When he thinks they're ready, Donald gives his patients a three-point plan for weight loss: "Eat normally, exercise normally and breast-feed."
Breast-feeding is often recommended as a way to lose weight more quickly while giving an infant important nutrients. "You burn off 50 calories per pound of a baby's weight" when you breast feed, Donald said. "A 10-pound baby costs you 500 calories a day in breast milk. You'll drop 3,500 calories a week, and so you'll (theoretically) lose a pound a week breast feeding."
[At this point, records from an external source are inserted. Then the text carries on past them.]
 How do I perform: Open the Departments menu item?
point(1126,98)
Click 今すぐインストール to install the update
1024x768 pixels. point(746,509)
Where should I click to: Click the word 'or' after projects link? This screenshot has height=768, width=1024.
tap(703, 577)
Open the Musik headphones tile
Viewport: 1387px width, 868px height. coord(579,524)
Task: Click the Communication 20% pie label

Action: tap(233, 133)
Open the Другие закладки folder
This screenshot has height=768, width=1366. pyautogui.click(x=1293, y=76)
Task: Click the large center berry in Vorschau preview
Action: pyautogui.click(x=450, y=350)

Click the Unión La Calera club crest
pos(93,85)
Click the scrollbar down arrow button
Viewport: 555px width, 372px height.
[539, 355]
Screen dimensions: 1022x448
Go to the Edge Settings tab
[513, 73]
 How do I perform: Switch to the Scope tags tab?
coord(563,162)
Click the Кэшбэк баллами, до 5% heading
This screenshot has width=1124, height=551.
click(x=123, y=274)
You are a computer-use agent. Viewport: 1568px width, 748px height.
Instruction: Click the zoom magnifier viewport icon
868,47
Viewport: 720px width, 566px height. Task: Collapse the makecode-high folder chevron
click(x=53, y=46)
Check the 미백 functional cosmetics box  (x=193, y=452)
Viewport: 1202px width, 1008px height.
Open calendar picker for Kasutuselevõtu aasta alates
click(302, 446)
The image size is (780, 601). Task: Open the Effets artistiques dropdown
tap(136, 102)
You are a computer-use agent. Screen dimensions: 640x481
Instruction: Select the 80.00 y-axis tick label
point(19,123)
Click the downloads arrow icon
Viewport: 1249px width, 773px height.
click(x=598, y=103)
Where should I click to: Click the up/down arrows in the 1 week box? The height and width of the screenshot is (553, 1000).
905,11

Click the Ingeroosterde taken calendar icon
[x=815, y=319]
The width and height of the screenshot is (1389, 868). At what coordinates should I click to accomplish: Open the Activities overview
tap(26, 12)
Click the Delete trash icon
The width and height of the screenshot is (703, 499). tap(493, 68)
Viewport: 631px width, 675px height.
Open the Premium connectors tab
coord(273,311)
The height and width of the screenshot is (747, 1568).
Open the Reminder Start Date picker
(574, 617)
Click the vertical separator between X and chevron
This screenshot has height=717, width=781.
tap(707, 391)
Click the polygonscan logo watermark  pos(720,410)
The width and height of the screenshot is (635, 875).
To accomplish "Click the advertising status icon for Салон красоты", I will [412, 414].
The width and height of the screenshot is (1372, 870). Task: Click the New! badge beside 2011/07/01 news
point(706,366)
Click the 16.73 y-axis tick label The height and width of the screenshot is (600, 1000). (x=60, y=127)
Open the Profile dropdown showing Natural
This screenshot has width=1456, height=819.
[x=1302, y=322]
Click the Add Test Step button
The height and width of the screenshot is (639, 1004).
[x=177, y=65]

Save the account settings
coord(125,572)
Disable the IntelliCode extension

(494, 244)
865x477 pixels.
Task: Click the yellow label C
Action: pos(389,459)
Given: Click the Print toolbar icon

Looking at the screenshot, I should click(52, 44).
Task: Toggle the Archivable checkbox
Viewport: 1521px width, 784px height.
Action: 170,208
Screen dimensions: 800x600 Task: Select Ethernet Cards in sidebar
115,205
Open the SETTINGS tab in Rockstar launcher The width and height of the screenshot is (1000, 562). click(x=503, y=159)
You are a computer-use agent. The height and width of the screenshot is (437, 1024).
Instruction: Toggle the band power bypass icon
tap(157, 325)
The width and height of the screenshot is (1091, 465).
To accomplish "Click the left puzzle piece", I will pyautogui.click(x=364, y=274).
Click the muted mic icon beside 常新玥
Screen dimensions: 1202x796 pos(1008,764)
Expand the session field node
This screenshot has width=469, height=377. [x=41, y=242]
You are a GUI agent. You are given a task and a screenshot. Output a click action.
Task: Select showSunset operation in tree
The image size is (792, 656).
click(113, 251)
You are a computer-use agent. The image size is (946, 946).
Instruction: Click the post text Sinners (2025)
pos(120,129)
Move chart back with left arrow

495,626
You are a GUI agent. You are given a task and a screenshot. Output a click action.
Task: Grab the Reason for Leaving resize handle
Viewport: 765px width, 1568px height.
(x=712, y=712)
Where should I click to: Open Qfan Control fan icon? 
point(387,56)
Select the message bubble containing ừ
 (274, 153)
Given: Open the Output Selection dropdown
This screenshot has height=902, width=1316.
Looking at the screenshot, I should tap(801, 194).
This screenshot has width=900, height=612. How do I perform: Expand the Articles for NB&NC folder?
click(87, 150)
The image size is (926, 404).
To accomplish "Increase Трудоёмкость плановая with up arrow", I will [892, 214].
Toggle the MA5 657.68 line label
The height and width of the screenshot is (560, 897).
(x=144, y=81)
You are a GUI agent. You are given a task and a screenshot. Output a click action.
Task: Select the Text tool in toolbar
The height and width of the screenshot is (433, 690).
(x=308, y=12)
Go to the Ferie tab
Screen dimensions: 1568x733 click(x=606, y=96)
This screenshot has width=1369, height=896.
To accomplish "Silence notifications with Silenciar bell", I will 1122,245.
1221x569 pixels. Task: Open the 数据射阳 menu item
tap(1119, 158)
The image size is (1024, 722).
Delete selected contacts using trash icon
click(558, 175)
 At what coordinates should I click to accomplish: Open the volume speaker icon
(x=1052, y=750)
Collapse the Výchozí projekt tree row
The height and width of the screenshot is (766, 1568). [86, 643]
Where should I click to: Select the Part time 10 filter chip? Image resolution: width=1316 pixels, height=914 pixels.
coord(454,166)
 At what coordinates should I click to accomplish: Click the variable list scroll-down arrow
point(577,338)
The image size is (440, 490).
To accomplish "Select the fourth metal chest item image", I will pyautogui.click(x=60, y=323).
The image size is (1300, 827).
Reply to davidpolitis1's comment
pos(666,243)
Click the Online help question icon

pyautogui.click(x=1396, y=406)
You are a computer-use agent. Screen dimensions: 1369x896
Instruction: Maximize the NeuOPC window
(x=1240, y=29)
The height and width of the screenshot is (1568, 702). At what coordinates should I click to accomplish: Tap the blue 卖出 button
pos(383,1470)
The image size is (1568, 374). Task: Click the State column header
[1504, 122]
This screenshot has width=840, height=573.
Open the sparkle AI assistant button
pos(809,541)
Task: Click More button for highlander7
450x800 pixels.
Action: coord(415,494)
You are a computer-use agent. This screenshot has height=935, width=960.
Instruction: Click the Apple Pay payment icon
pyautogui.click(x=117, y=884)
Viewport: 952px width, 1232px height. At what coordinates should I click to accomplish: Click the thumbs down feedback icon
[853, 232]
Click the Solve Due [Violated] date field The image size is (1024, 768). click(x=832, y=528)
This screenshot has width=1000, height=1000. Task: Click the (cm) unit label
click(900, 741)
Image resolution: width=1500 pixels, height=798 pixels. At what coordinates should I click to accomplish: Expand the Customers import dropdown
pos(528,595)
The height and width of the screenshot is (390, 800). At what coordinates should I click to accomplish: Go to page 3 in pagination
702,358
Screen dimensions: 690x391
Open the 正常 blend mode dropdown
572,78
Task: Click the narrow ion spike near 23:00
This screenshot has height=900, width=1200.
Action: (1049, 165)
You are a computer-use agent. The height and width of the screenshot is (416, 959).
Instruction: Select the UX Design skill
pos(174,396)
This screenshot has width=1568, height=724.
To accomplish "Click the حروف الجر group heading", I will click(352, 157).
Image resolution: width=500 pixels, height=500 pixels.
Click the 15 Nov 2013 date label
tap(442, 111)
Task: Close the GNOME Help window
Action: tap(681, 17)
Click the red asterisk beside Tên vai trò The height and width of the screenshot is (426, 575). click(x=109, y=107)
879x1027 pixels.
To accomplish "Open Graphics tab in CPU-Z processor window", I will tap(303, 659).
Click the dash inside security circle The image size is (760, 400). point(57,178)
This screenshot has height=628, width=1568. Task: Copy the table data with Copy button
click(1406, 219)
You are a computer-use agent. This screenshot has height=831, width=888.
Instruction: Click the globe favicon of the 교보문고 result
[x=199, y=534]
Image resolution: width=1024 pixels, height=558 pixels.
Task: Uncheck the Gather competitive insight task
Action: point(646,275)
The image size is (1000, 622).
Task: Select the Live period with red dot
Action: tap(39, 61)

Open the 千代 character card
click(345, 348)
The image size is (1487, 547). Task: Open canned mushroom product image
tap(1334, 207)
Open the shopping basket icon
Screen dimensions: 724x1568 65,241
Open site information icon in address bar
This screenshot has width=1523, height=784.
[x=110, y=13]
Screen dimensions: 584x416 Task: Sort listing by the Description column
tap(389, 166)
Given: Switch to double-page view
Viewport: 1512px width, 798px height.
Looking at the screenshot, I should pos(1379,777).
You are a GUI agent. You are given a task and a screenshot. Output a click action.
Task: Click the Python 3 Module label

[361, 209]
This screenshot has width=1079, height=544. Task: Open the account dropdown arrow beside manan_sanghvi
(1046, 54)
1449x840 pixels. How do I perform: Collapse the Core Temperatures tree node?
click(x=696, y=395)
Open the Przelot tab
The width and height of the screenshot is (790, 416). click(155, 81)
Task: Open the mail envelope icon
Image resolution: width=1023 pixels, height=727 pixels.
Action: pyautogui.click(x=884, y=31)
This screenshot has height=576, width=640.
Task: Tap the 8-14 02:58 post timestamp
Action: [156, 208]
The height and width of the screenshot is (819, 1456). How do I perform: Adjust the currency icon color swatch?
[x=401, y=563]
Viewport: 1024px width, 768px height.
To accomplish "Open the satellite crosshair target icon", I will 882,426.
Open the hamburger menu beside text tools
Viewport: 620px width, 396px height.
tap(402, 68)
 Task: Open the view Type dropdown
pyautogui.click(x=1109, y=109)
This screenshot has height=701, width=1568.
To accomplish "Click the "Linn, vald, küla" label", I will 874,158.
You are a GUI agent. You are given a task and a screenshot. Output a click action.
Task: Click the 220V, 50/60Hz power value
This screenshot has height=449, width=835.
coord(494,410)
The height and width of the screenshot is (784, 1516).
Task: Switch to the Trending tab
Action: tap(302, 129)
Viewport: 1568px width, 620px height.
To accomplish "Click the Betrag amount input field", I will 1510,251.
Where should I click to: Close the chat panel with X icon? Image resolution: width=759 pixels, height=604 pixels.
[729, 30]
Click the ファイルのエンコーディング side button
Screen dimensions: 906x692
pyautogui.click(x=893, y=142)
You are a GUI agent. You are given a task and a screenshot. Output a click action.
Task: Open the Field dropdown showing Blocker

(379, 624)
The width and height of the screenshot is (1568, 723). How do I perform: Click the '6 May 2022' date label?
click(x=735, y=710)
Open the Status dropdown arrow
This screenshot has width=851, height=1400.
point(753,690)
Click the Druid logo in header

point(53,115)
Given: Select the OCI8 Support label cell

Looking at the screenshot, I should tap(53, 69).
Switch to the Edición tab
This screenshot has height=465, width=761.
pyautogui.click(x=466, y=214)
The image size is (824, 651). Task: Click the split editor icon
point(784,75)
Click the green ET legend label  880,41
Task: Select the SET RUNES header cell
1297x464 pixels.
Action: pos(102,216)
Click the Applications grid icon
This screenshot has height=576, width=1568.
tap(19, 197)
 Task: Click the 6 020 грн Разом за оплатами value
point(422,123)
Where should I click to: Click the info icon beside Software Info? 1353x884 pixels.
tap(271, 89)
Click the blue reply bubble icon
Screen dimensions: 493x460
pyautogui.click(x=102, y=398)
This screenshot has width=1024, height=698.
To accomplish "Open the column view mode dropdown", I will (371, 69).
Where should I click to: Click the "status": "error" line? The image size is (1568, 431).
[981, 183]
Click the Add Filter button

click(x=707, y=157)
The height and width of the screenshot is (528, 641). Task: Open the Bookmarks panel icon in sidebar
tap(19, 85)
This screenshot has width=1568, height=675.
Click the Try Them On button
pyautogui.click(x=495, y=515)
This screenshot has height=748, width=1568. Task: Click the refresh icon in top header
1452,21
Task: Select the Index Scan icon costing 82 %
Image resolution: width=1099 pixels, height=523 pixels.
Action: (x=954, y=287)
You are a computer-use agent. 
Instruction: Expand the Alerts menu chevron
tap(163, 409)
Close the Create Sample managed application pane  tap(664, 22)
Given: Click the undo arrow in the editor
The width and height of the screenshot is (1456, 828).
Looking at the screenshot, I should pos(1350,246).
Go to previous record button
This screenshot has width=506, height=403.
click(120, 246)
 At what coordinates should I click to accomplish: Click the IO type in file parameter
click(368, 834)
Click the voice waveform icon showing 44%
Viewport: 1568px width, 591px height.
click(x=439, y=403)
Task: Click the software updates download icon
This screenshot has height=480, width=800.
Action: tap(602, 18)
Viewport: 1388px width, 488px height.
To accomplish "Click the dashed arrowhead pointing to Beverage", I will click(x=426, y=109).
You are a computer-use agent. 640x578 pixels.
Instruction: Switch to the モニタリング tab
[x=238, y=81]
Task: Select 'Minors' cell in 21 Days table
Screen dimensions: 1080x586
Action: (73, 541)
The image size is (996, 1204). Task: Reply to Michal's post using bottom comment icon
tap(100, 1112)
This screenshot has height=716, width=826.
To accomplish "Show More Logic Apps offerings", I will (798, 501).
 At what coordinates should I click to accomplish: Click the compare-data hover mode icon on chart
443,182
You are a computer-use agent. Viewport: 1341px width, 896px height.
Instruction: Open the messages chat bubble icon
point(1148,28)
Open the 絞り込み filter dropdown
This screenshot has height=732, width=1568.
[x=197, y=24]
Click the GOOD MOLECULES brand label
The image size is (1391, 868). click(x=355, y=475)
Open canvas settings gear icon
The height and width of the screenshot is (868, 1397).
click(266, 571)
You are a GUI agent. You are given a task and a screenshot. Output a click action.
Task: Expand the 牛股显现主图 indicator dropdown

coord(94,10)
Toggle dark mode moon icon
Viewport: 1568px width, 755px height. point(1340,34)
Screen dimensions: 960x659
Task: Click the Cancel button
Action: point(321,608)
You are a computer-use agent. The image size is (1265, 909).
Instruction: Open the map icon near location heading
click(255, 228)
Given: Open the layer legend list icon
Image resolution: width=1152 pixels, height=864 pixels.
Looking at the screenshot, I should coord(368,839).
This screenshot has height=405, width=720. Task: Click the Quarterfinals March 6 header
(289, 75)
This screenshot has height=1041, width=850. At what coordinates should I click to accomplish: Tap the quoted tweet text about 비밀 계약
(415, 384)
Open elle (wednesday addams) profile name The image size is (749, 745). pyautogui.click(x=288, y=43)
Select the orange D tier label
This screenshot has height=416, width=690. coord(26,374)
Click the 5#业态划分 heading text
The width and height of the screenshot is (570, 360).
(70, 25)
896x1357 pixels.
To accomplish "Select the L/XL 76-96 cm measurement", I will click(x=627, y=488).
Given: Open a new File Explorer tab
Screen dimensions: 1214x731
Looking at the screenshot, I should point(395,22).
But breast-feeding isn't an effortless route to weight loss, as studies suggest and some women can attest. In fact, the weight loss that accompanies breast-feeding may be more gradual than generally assumed, found Nancy F. Butte, a nutritionist and assistant professor of pediatrics at Baylor College of Medicine in Houston.
She studied 45 lactating women for four months to examine milk production, dietary intake and body composition. Weight loss "is quite variable," said Butte, who published her findings in the American Journal of Clinical Nutrition. The mean weight loss during the first postpartum month was about 8 pounds; the mean loss for the next three months was 1.5 pounds per month.
"It may be that women who breast-feed for longer periods, say nine months to a year, are going to tend to lose quite a bit more weight than you would predict," Greene said. "But there may be a rebound phenomenon (of weight gain) when you wean the child."
Resume Exercise Slowly
Exercise programs after delivery should be resumed slowly.
"Laxity of the joints and ligaments can persist as long as three months," said Dr. Raul Artal, an associate professor of obstetrics and gynecology and exercise sciences at the USC School of Medicine. For that reason, new moms should get their doctor's approval before beginning a program and may want to rejoin their prenatal exercise class, where the pace is slower.
"Stay in special programs for at least six weeks," said Rote, who finds that lightheadedness during exercise is not uncommon for a month or longer after delivery.
"I would recommend avoiding the type of exercise that may affect joints and ligaments such as weight lifting, ballistic movements, and action that requires sudden changes in direction," Artal added.
Exercising after breast-feeding is best, he said, because full breasts can make physical activity uncomfortable and "fat-burning during exercise may result in more acidity of the (breast) milk."
The weight-loss program should depend on how much a woman has to lose, Greene suggested. "If it's 5 or 10 pounds, it's relatively easy to accomplish" simply by increasing activity and restricting calories with a physician's approval, he said. If a woman has 40 or more pounds to lose, a formal program is advised, including input from a registered dietitian. The more rigorous the caloric restriction, he said, the closer the child's weight should be monitored if the mother is breast feeding.
Instead of counting calories, dietitian Thouin suggests cutting fat, sugar and low-density nutrients. "I rarely give anyone a calorie level," she said.
Weight loss should be slow, generally 2 to 4 pounds a month, experts agree.
How long should it take to shed pregnancy-related weight?
Experts say most women have unrealistic expectations of how quickly they should regain their figure. "I have seen women look great in three weeks," said Rock, "but I believe they're in the minority." Others said postpartum shape-ups can take from three months to a year.
After childbirth, some women learn to accept heavier versions of themselves, Donald said. That's better and more healthful, he believes, than yo-yo dieting. His advice: "Either accept the fact that you're 10 or 15 pounds heavier or accept that it's going to be painful (to take it off)."
Some women are able to do just that, Rock said. "Before they have a child, some women's entire ego strength is dependent on weighing 110. But once they have a child, they realize the world won't end if they weigh 130."